Scientists have unravelled the mystery surrounding hydrogen-poor supernovae, cosmic explosions that can outshine entire galaxies
Assistant Professor Ylva Götberg from the Institute of Science and Technology Austria (ISTA) played a crucial role in identifying the missing precursor star population, shedding light on a phenomenon that has puzzled astrophysicists for years.
Hydrogen-poor supernovae
Supernovae, stellar explosions of immense brightness, are pivotal in shaping our universe. Hydrogen-poor supernovae, in particular, have posed a significant challenge to scientists, who have struggled to identify their precursor stars.
ISTA Assistant Professor Ylva Götberg, alongside Maria Drout from the University of Toronto, unvailed this cosmic enigma.
Binary star systems
Götberg and Drout researched binary star systems, where two stars orbit each other. Like the famous Sirius binary system, these systems are key to understanding the elusive hydrogen-poor supernovae. The scientists concluded that massive binary systems could give rise to stars with hydrogen-poor envelopes through a process known as envelope stripping by a companion star.

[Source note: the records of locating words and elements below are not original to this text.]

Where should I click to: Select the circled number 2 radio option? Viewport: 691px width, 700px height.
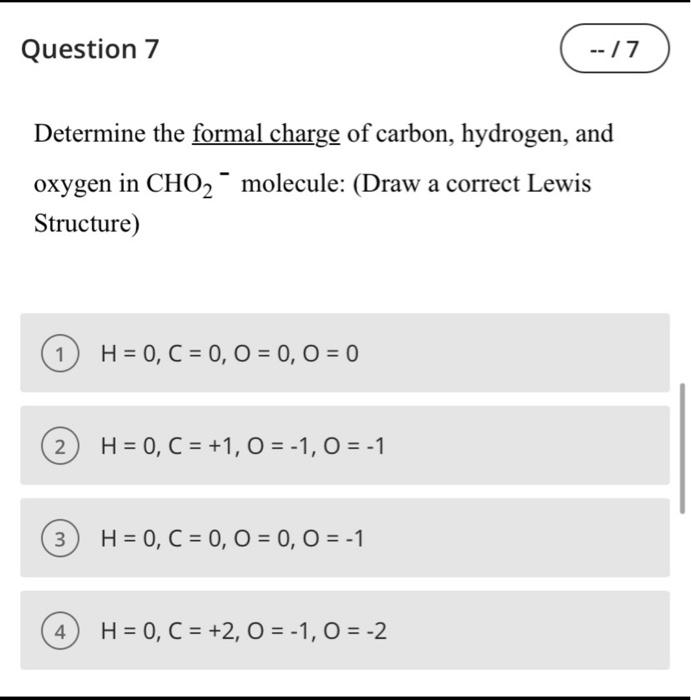60,446
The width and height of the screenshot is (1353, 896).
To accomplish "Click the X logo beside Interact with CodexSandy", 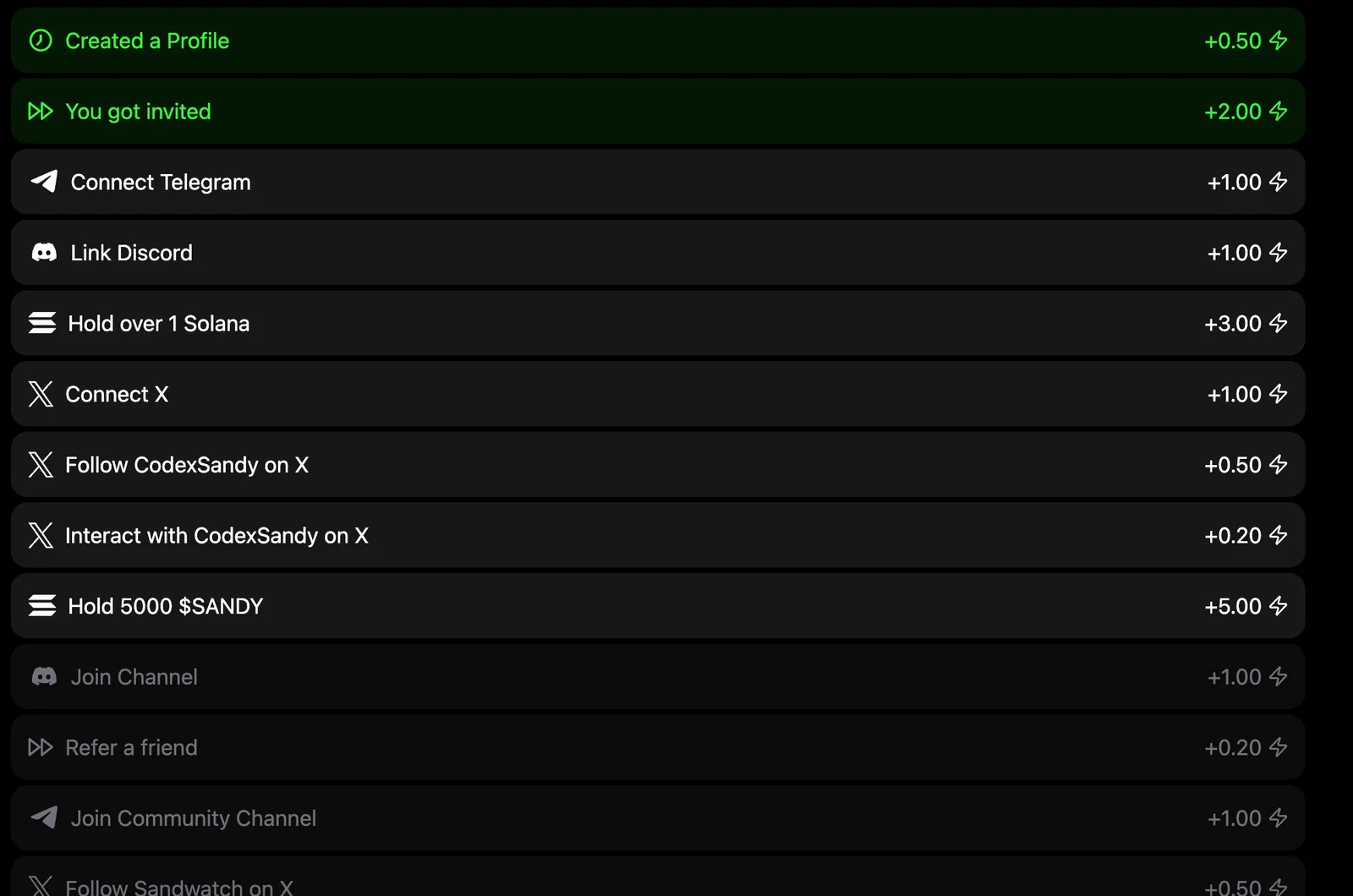I will 41,535.
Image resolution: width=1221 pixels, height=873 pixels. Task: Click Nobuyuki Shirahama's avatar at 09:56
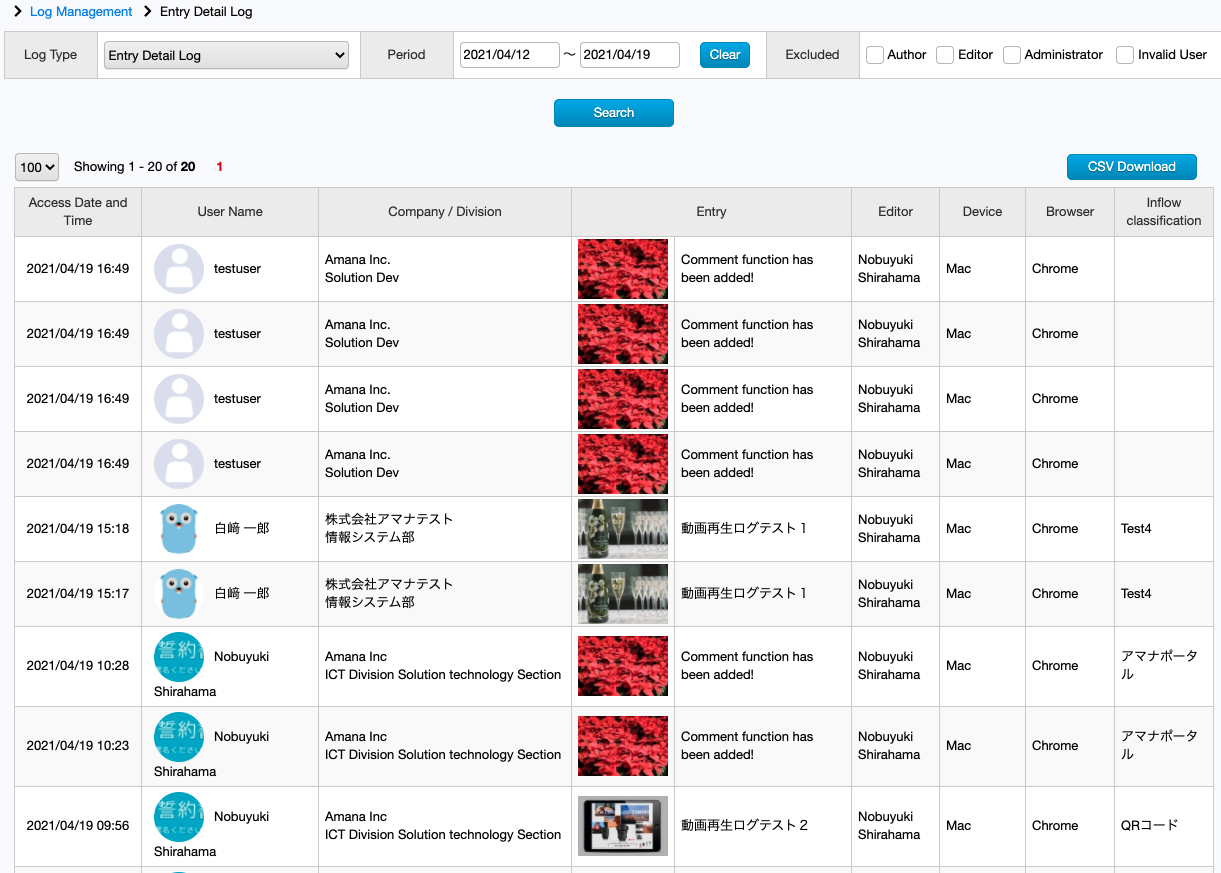click(179, 817)
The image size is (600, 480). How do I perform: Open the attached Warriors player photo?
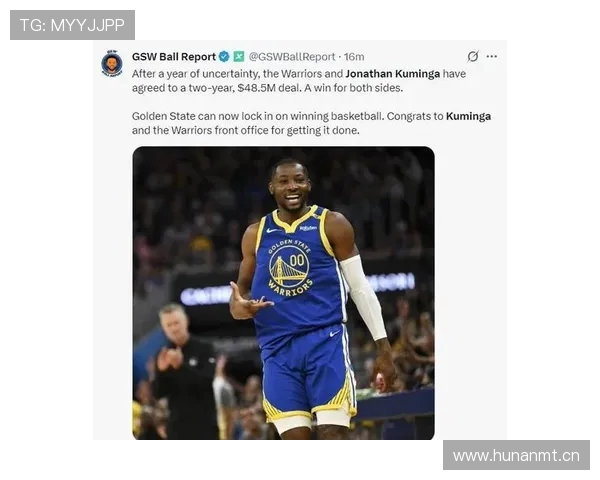tap(284, 293)
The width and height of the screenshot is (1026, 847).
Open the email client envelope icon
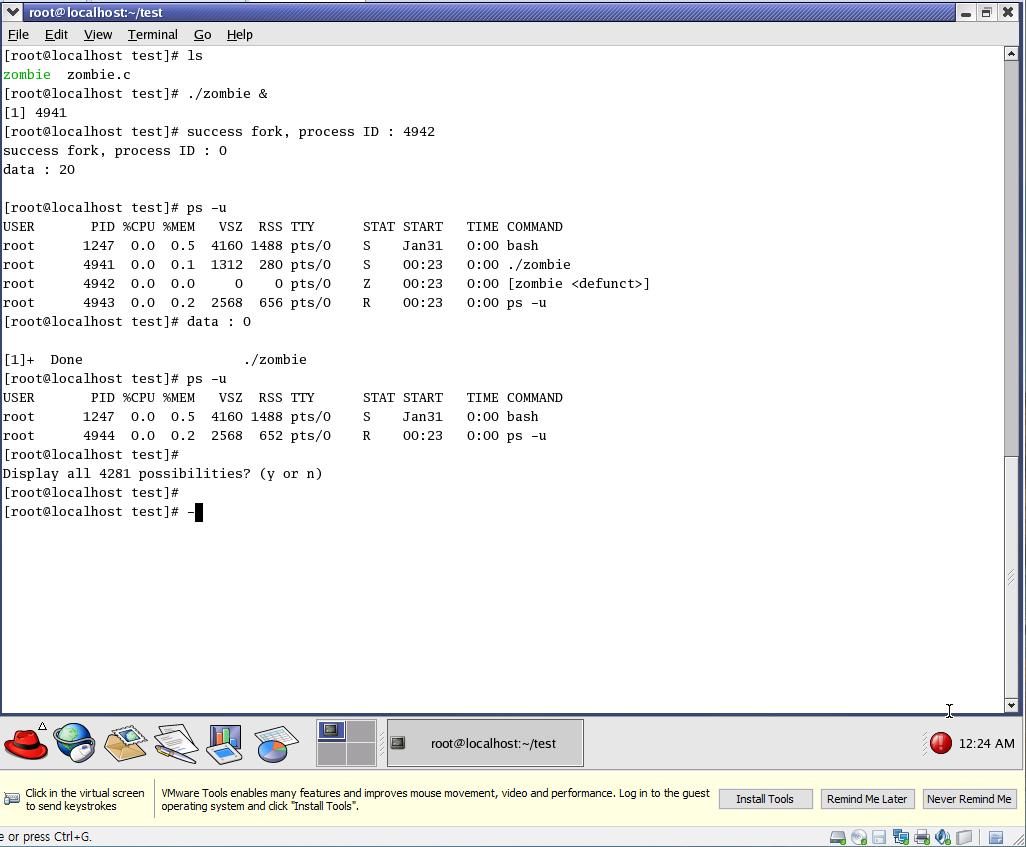(x=125, y=743)
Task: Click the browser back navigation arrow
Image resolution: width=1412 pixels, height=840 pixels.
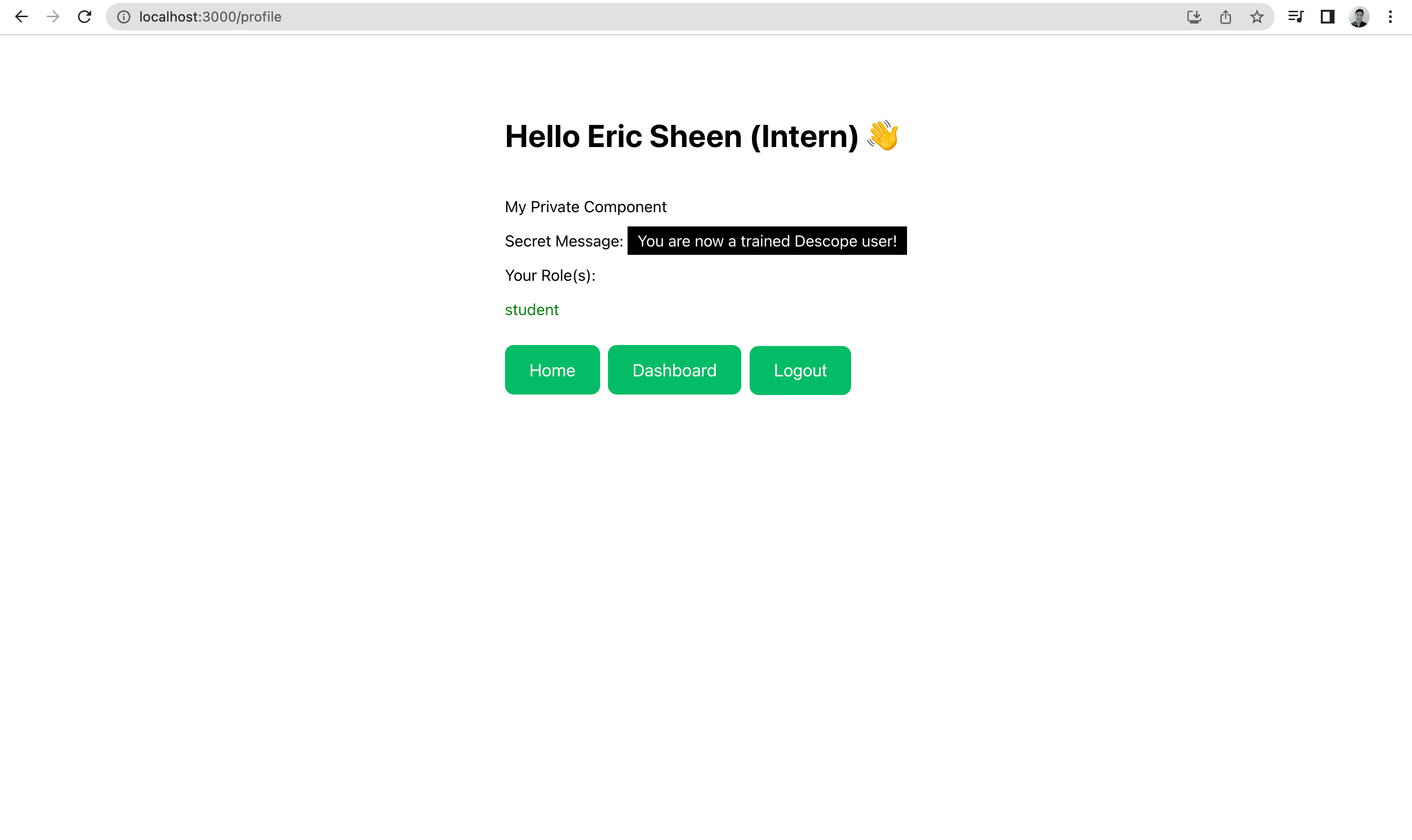Action: click(x=21, y=16)
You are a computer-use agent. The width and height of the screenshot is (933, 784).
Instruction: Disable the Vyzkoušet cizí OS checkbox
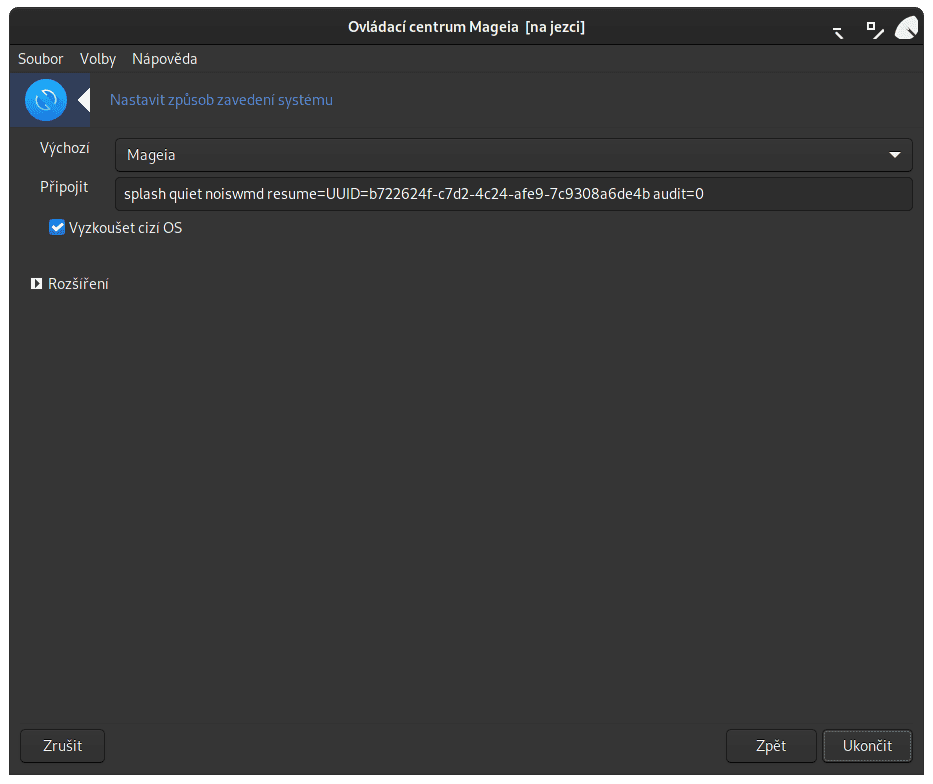click(x=57, y=227)
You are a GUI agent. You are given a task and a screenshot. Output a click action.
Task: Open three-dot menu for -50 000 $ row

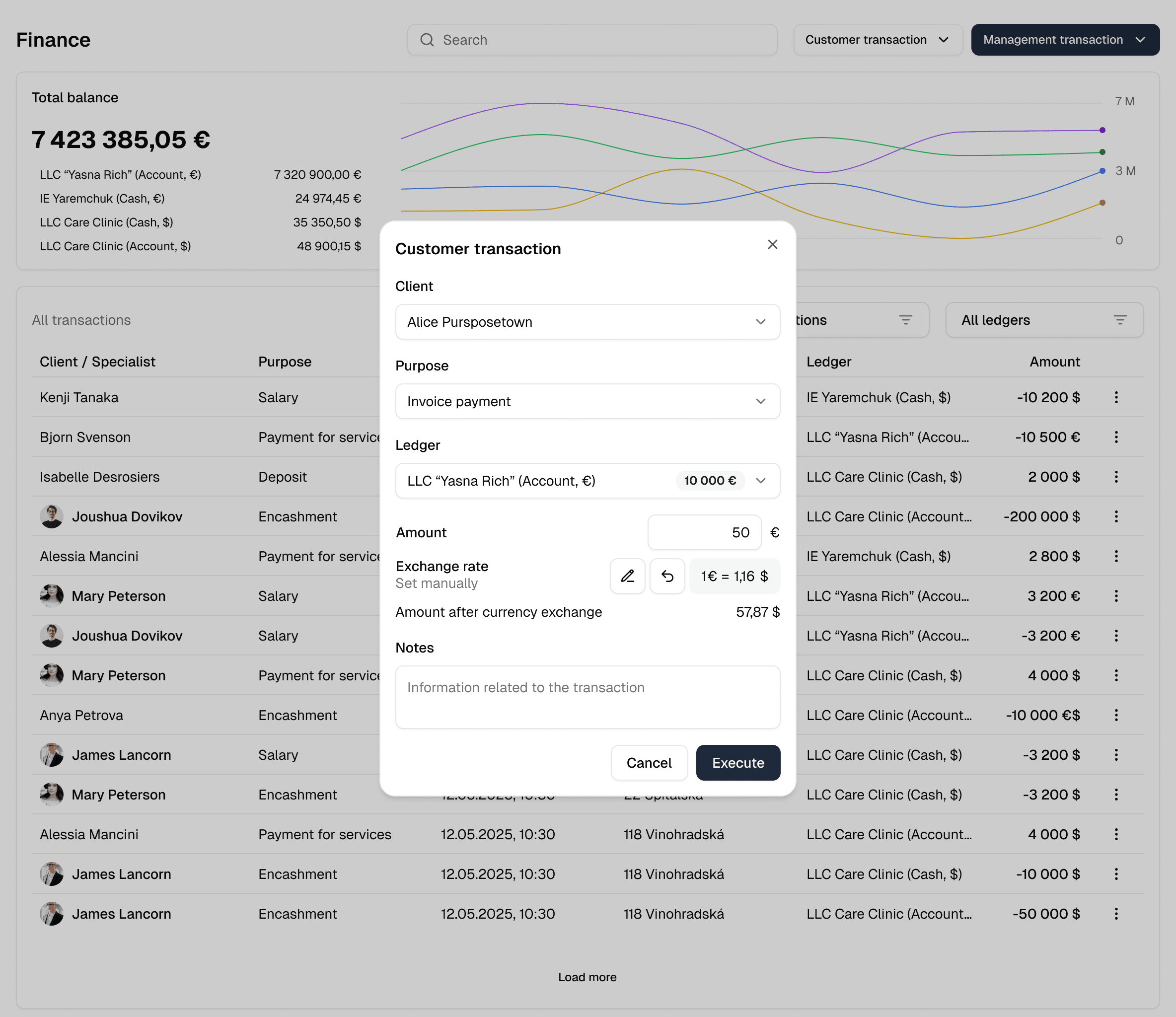point(1116,914)
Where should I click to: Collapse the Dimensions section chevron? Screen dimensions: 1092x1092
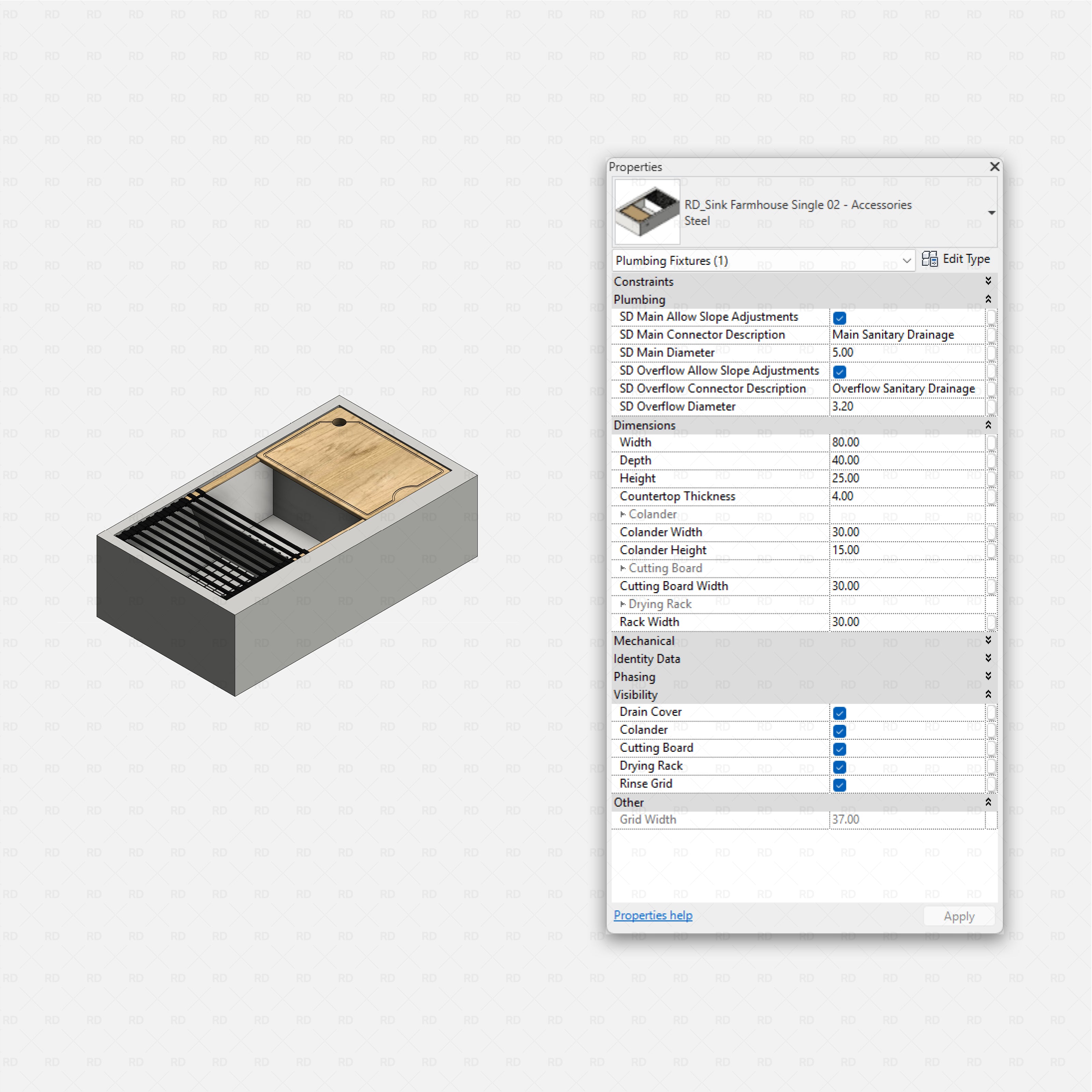click(988, 425)
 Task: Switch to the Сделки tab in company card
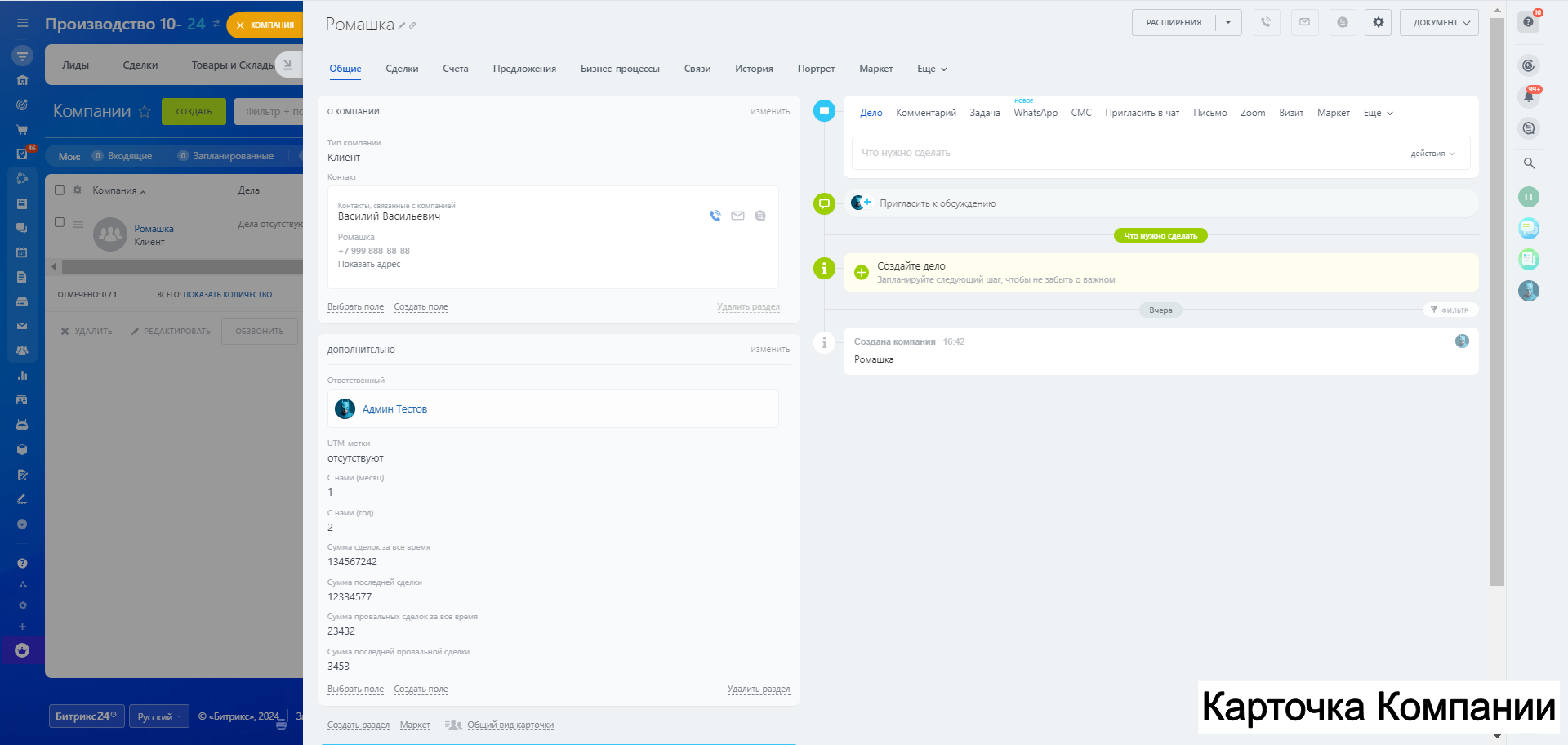pyautogui.click(x=402, y=69)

Their study revealed a population of stars consistent with the expected characteristics of intermediate-mass helium stars, the missing link in understanding hydrogen-poor supernovae. Before their work, only one star, known as “Quasi-WR” or “Almost Wolf-Rayet,” met the criteria.
Fitting the profile of intermediate-mass helium stars
Götberg and Drout, through UV photometry and optical spectroscopy, identified 25 stars in the Large and Small Magellanic Clouds that fit the profile of intermediate-mass helium stars.
The researchers demonstrated that these stars exhibited unique characteristics, such as being bluer than the stellar birthline, indicating a commonality among interacting binary stars. Strong ionised helium lines in their spectra confirmed the dominance of helium in their outer layers and exceptionally high surface temperatures.
“This work allowed us to find the missing population of intermediate-mass, stripped helium stars, the predicted progenitors of hydrogen-poor supernovae. These stars have always been there, and there are probably many more out there. We must find ways to find them,” says Götberg.
“These stars have always been there, and there are probably many more out there.”
Understanding the Universe’s cosmic framework
The study, conducted in collaboration with institutions such as The Observatories of the Carnegie Institution for Science and the Max Planck Institute for Astrophysics, marks a significant step forward in understanding the universe’s cosmic fireworks.
This discovery opens new avenues for future research, prompting scientists to explore additional methods for detecting these elusive stars. As our knowledge of the cosmos expands, so does our appreciation for the intricate dance of celestial bodies that shape the vast expanse of space.